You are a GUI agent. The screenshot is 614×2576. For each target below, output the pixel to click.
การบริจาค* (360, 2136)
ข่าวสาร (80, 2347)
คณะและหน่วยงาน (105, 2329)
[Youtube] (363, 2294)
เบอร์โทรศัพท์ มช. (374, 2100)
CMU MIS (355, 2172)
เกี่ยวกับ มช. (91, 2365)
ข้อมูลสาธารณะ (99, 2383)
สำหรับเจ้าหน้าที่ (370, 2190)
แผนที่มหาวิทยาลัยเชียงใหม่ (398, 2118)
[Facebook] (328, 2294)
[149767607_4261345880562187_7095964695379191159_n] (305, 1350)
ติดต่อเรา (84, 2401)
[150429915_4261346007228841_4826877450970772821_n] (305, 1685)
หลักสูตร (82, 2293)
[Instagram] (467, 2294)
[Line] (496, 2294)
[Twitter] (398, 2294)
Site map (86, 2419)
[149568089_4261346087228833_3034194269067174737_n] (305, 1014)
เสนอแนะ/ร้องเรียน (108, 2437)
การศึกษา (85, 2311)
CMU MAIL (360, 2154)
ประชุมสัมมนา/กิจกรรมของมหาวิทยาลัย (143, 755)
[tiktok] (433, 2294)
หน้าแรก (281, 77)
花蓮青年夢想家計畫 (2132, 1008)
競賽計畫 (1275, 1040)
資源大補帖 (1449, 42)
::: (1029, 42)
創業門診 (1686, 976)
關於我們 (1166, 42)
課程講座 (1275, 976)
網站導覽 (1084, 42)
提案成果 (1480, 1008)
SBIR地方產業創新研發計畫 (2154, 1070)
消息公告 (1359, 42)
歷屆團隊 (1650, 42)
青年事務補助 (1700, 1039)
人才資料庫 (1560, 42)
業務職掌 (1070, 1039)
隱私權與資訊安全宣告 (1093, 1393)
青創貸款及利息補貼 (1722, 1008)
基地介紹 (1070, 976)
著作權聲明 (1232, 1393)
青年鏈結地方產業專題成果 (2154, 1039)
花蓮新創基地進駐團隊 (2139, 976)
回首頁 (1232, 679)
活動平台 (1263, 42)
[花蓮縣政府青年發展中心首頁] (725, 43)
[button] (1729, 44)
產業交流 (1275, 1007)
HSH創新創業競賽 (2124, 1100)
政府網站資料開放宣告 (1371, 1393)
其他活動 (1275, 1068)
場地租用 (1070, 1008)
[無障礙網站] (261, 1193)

......

Task brief: Only the lines from the one with "[Line] (496, 2294)" through the end of the data should be printed, each exactly as it appears.

Exercise result:
[Line] (496, 2294)
[Twitter] (398, 2294)
Site map (86, 2419)
[149568089_4261346087228833_3034194269067174737_n] (305, 1014)
เสนอแนะ/ร้องเรียน (108, 2437)
การศึกษา (85, 2311)
CMU MAIL (360, 2154)
ประชุมสัมมนา/กิจกรรมของมหาวิทยาลัย (143, 755)
[tiktok] (433, 2294)
หน้าแรก (281, 77)
花蓮青年夢想家計畫 (2132, 1008)
競賽計畫 (1275, 1040)
資源大補帖 (1449, 42)
::: (1029, 42)
創業門診 (1686, 976)
關於我們 (1166, 42)
課程講座 (1275, 976)
網站導覽 (1084, 42)
提案成果 (1480, 1008)
SBIR地方產業創新研發計畫 (2154, 1070)
消息公告 (1359, 42)
歷屆團隊 (1650, 42)
青年事務補助 (1700, 1039)
人才資料庫 (1560, 42)
業務職掌 (1070, 1039)
隱私權與資訊安全宣告 (1093, 1393)
青創貸款及利息補貼 (1722, 1008)
基地介紹 (1070, 976)
著作權聲明 (1232, 1393)
青年鏈結地方產業專題成果 (2154, 1039)
花蓮新創基地進駐團隊 (2139, 976)
回首頁 (1232, 679)
活動平台 (1263, 42)
[花蓮縣政府青年發展中心首頁] (725, 43)
[button] (1729, 44)
產業交流 (1275, 1007)
HSH創新創業競賽 (2124, 1100)
政府網站資料開放宣告 (1371, 1393)
其他活動 (1275, 1068)
場地租用 (1070, 1008)
[無障礙網站] (261, 1193)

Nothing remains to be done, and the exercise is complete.